→ DOCUMENT SECTION:
* START *
By Brian Flinchpaugh and Dan Fox

The O’Fallon City Council has rejected a resolution sought by the St. Charles County Council regarding opposing traffic lane reduction along North Main Street, however this action may be a moot point for the time being.

The county council had previously promised to withhold $2.5 million in funds for two O’Fallon roadway projects unless the O’Fallon council passed a resolution stating it does not support a “road diet” or any other changes to the lane configuration of Main Street or Route K that would reduce the vehicular traffic capacity of those roadways.

The O’Fallon council had until Nov. 13 to pass this resolution, however at its Nov. 12 meeting, the council voted against passage of that resolution. The council’s vote came down to a 5-5 split, with O’Fallon Mayor Bill Hennessy breaking the tie by voting against.

“I don’t like being held hostage,” Hennessy said. “And that’s exactly what they are doing. The folks in the county are holding not only the city of O’Fallon hostage, but they can hold any other city hostage if they don’t like what they are doing.”

Several O’Fallon councilmembers said they were upset with the county threatening to withhold transportation funding. Councilmember Rose Mack (Ward 2), who voted against the resolution, said she would not support a lane reduction on Main Street.
* END *
→ GIVEN DATA:
* START *
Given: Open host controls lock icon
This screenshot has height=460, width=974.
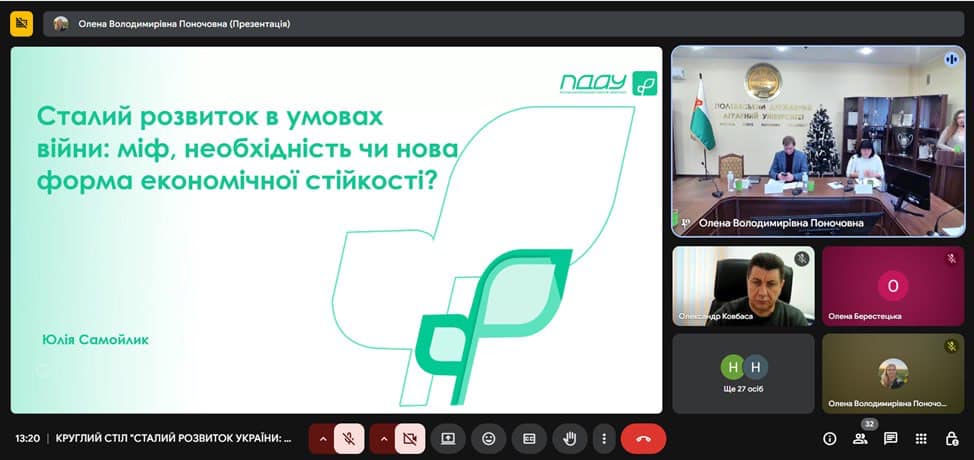Looking at the screenshot, I should 951,438.
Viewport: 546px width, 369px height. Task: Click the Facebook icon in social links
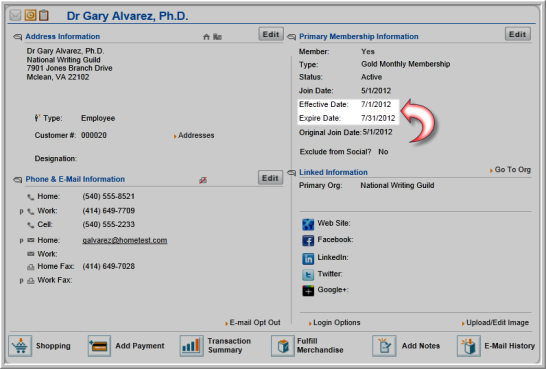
* END *
→ TASK PROMPT: Please repeat the passage of the article on the O'Fallon council vote between "By Brian Flinchpaugh" and "by voting against.", inclusive. The material has nothing to do with the article on the O'Fallon council vote.

→ RESPONSE TO THIS EXERCISE:
By Brian Flinchpaugh and Dan Fox

The O’Fallon City Council has rejected a resolution sought by the St. Charles County Council regarding opposing traffic lane reduction along North Main Street, however this action may be a moot point for the time being.

The county council had previously promised to withhold $2.5 million in funds for two O’Fallon roadway projects unless the O’Fallon council passed a resolution stating it does not support a “road diet” or any other changes to the lane configuration of Main Street or Route K that would reduce the vehicular traffic capacity of those roadways.

The O’Fallon council had until Nov. 13 to pass this resolution, however at its Nov. 12 meeting, the council voted against passage of that resolution. The council’s vote came down to a 5-5 split, with O’Fallon Mayor Bill Hennessy breaking the tie by voting against.